Подстреленный в самое сердце козел лежал мертвый. Снег вокруг него подтаял, и с ветвей ели капала вода. Бессильно откинутая прекрасная голова зверя глядела на Рафала мертвыми глазами. Юноша в порыве злобы схватился за шпагу, которая была при нем, и готов был нанести мертвому вожаку еще один удар, но старый доезжачий уже приготовился взвалить зверя на спину. Он дотащил козла до ближайших вывороченных бурей деревьев, приподнял и, захватив каждой рукой по две ноги, с изумительной легкостью закинул себе на спину убитого зверя. Рафал стал спускаться с доезжачим вниз. Ноги их на склоне горы то и дело застревали между обломками каменных глыб, уходили в покрытую мхом осыпь. Трухлявые пни, мягкие, как тесто, иззелена-бурые от плесени, рассыпались у них под ногами. Внизу в молодняке скулили собаки, и Рафал с доезжачим шли на их голос. Наконец юноша, который крупными шагами спускался впереди, увидел дядю. Худой, невысокого роста шляхтич сидел на корточках над серной и свежевал ее. Испачканными кровью руками он вытаскивал еще дымящиеся внутренности и бросал их собакам. Когда Рафал с доезжачим подошли к нему, пан Нардзевский сердито посмотрел на Каспера, окинул взглядом козла и хрипловатым голосом проговорил:

– Это ты, пес, себе вожака приберег…

– Да ведь…

– Ты что, не знал, что я тут стою? Как же! Где тебе о таких делах помнить! Это мне-то, хам, коз после тебя стрелять!

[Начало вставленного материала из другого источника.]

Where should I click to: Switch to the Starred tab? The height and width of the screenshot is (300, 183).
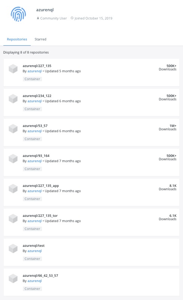(x=41, y=39)
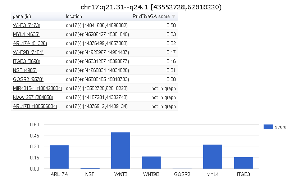Select the WNT9B chart bar
Screen dimensions: 291x181
click(x=151, y=163)
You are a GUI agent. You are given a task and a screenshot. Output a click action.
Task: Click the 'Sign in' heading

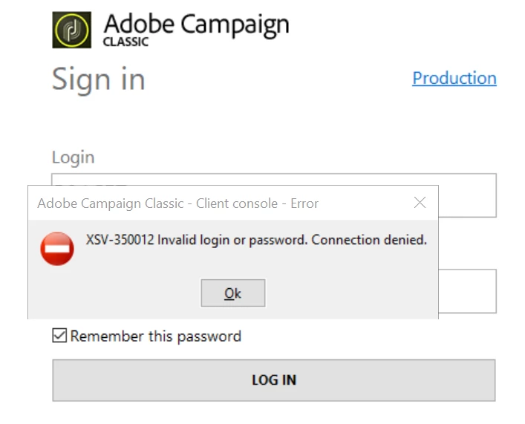click(x=98, y=79)
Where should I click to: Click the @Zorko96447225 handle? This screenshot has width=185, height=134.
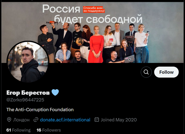point(25,100)
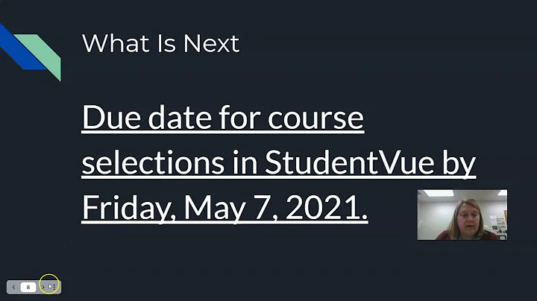Image resolution: width=537 pixels, height=301 pixels.
Task: Click the slide number 8 box
Action: tap(28, 287)
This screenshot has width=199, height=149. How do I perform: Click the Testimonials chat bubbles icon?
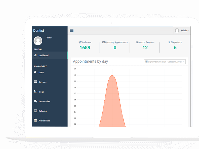(35, 101)
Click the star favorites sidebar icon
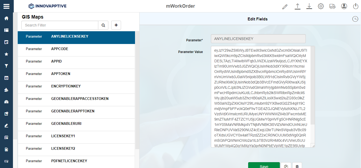 (x=6, y=54)
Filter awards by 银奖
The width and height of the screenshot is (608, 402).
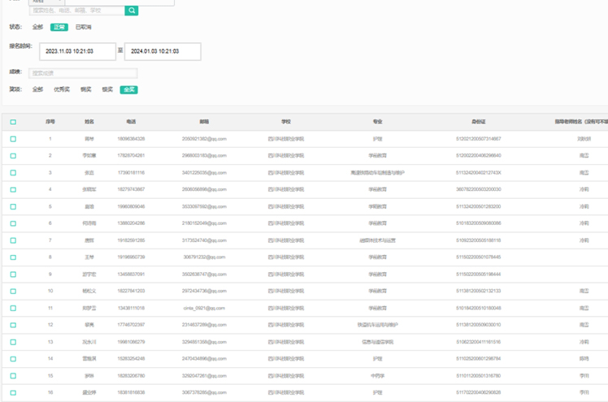pyautogui.click(x=107, y=89)
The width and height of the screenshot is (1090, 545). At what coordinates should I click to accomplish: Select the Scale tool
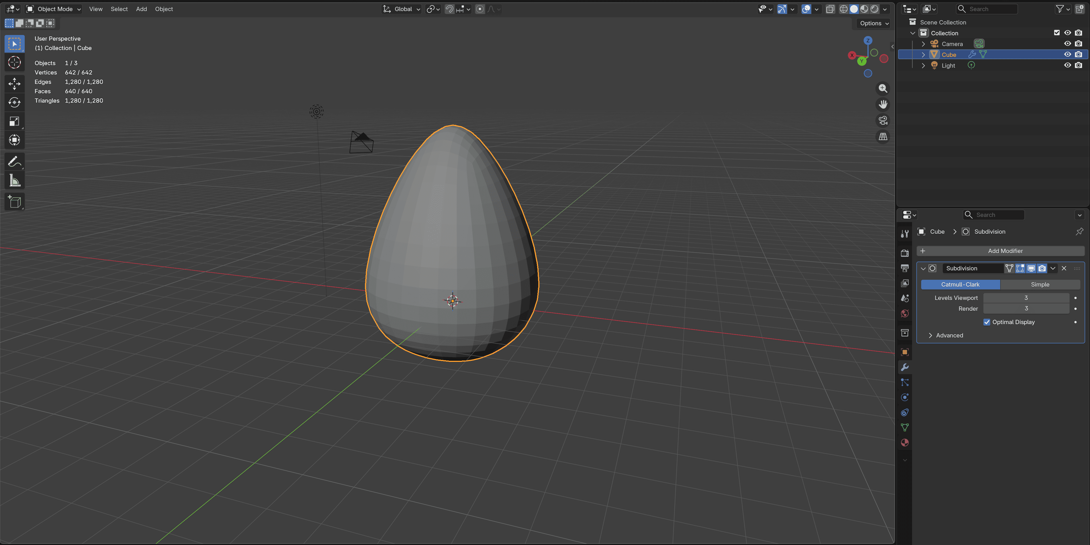(14, 121)
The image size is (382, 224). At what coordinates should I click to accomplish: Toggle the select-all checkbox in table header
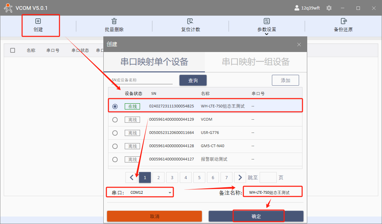pos(13,50)
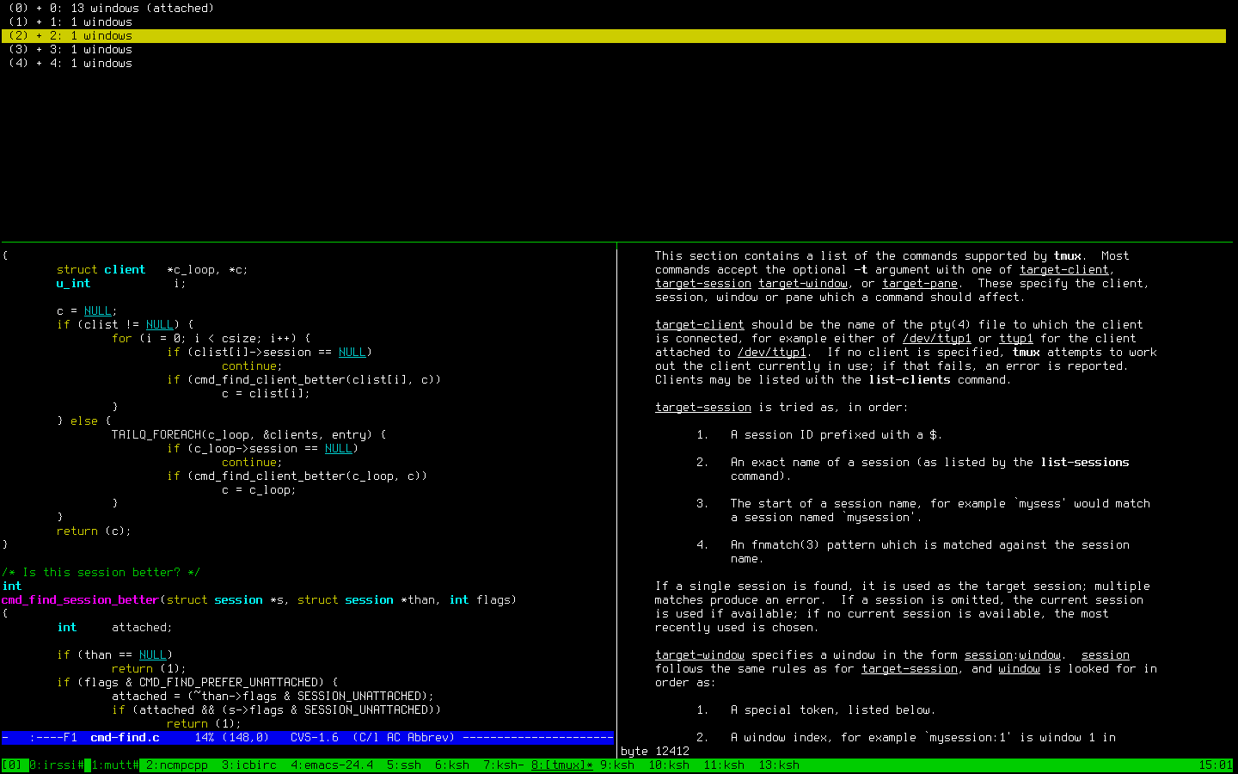This screenshot has height=774, width=1238.
Task: Click the cmd-find.c buffer name in mode line
Action: (125, 737)
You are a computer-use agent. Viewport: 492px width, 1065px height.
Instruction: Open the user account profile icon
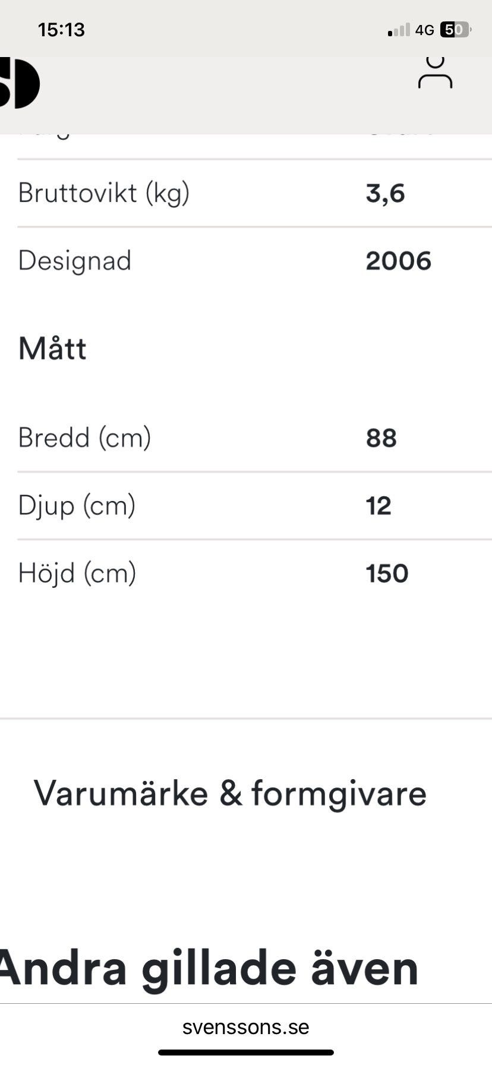coord(435,74)
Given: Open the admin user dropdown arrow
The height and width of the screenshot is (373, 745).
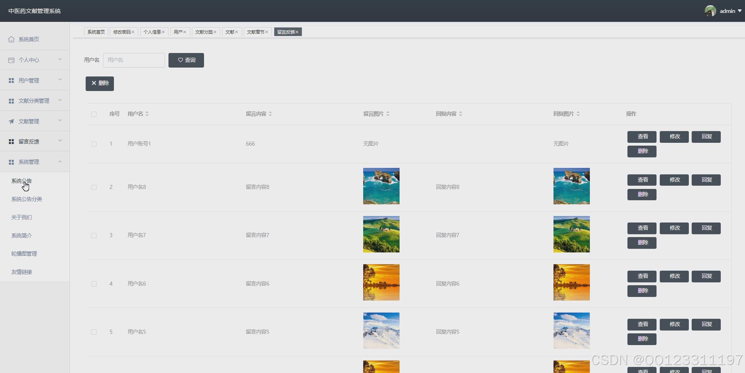Looking at the screenshot, I should coord(740,11).
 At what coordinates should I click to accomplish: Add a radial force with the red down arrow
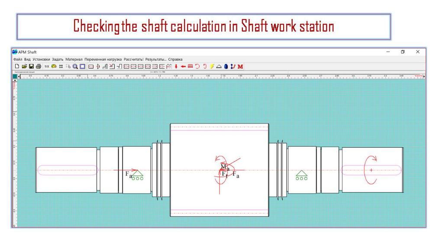click(176, 66)
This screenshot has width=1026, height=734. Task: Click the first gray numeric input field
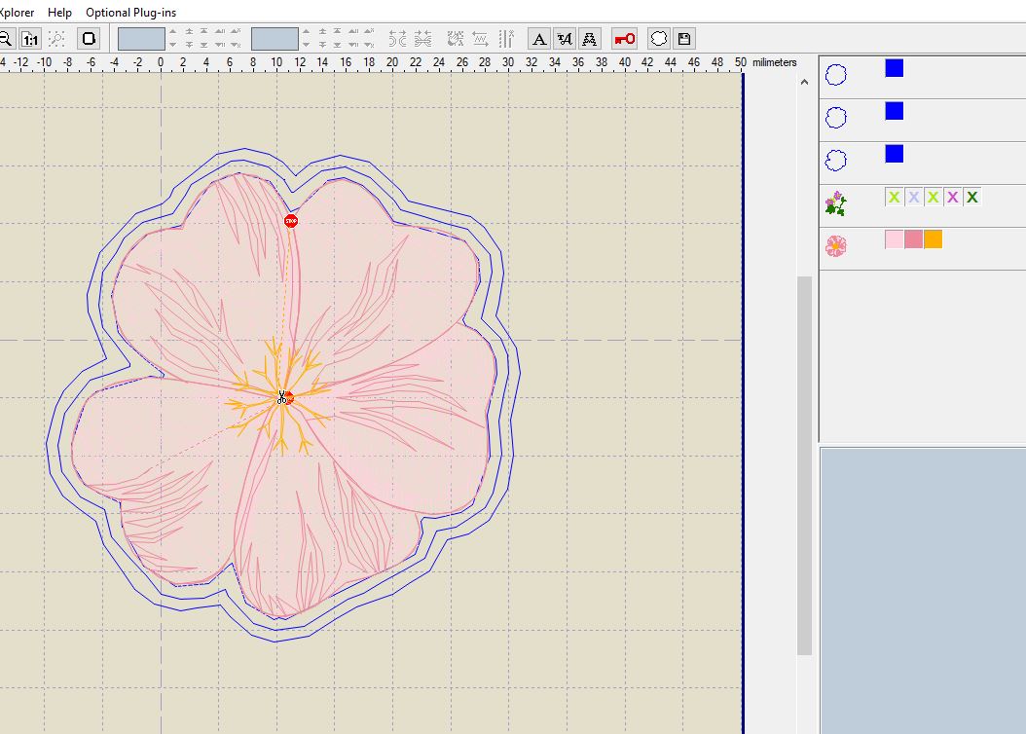coord(141,39)
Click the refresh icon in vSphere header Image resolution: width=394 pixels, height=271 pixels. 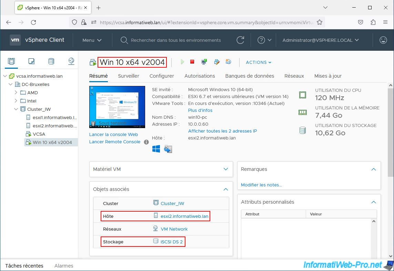(x=240, y=40)
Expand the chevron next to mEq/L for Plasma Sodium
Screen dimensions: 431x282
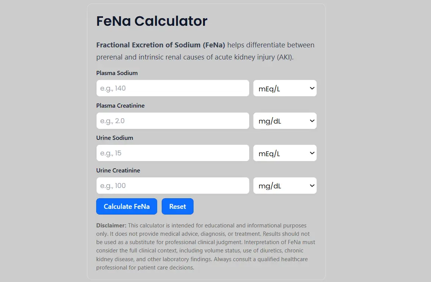point(311,88)
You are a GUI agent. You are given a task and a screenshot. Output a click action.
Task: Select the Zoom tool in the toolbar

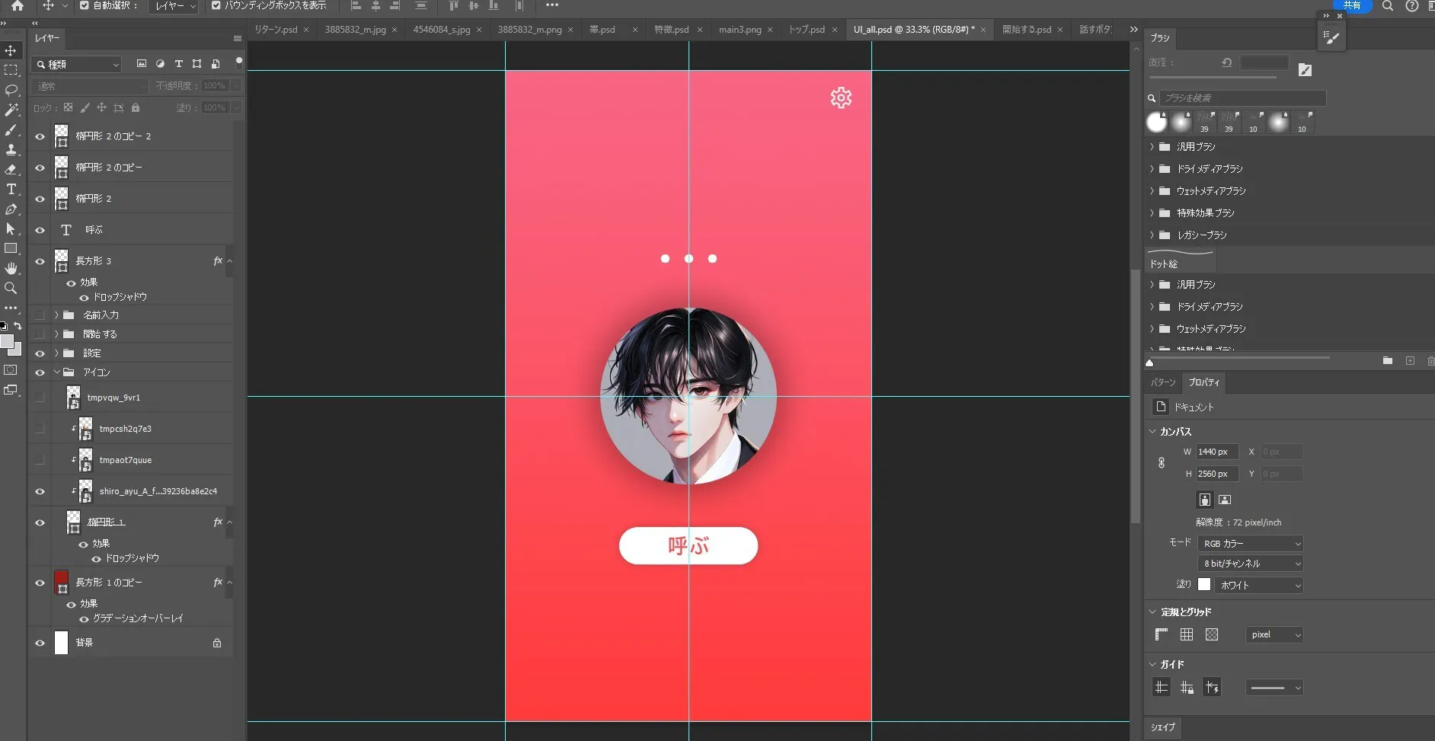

– Да ведь шли они как-то стороной…

– Это от бука шли стороной!.. Лжешь!

– Я еще подумал, как бы на них, чертей, ветер не потянул. Ветер как раз от Кленовой дул. Смекнул это я…

– Я тебе смекну, так ты у меня вверх тормашками полетишь! Клади козла. А что же ты, Рафця, ничего не несешь с Лысицы? – ласково обратился он к племяннику.

– Не вышли они на меня. Слышу только, ломят за деревьями так, что земля дрожит…

– Гм… Мимо большого бука не прошли… Слыхано ли дело?… Свежуй… – буркнул он доезжачему.

Пока тот открывал небольшой складной нож, висевший у него на ремешке у пояса, Нардзевский сердите спросил:

– Откуда стрелял?

– Да из-под той пихты, что с зарубкой. Я под нею стоял. Прямо под дуло выскочил вожак, точно пастух его ко мне пригнал. Там еще срубленная и обтесанная пихта лежит, так он остановился, будто перескочить ее хотел.

– А откуда там взялась обтесанная пихта?

– Пихта-то? Да ее, вельможный пан, срубил тот мужик из Поромбок, что с немцем судился.

– Ничего я не знаю, какой такой немец, кто с кем судился?

– Да об этом во всех деревнях народ толкует.

– Ну, коли весь народ, так и ты потолкуй.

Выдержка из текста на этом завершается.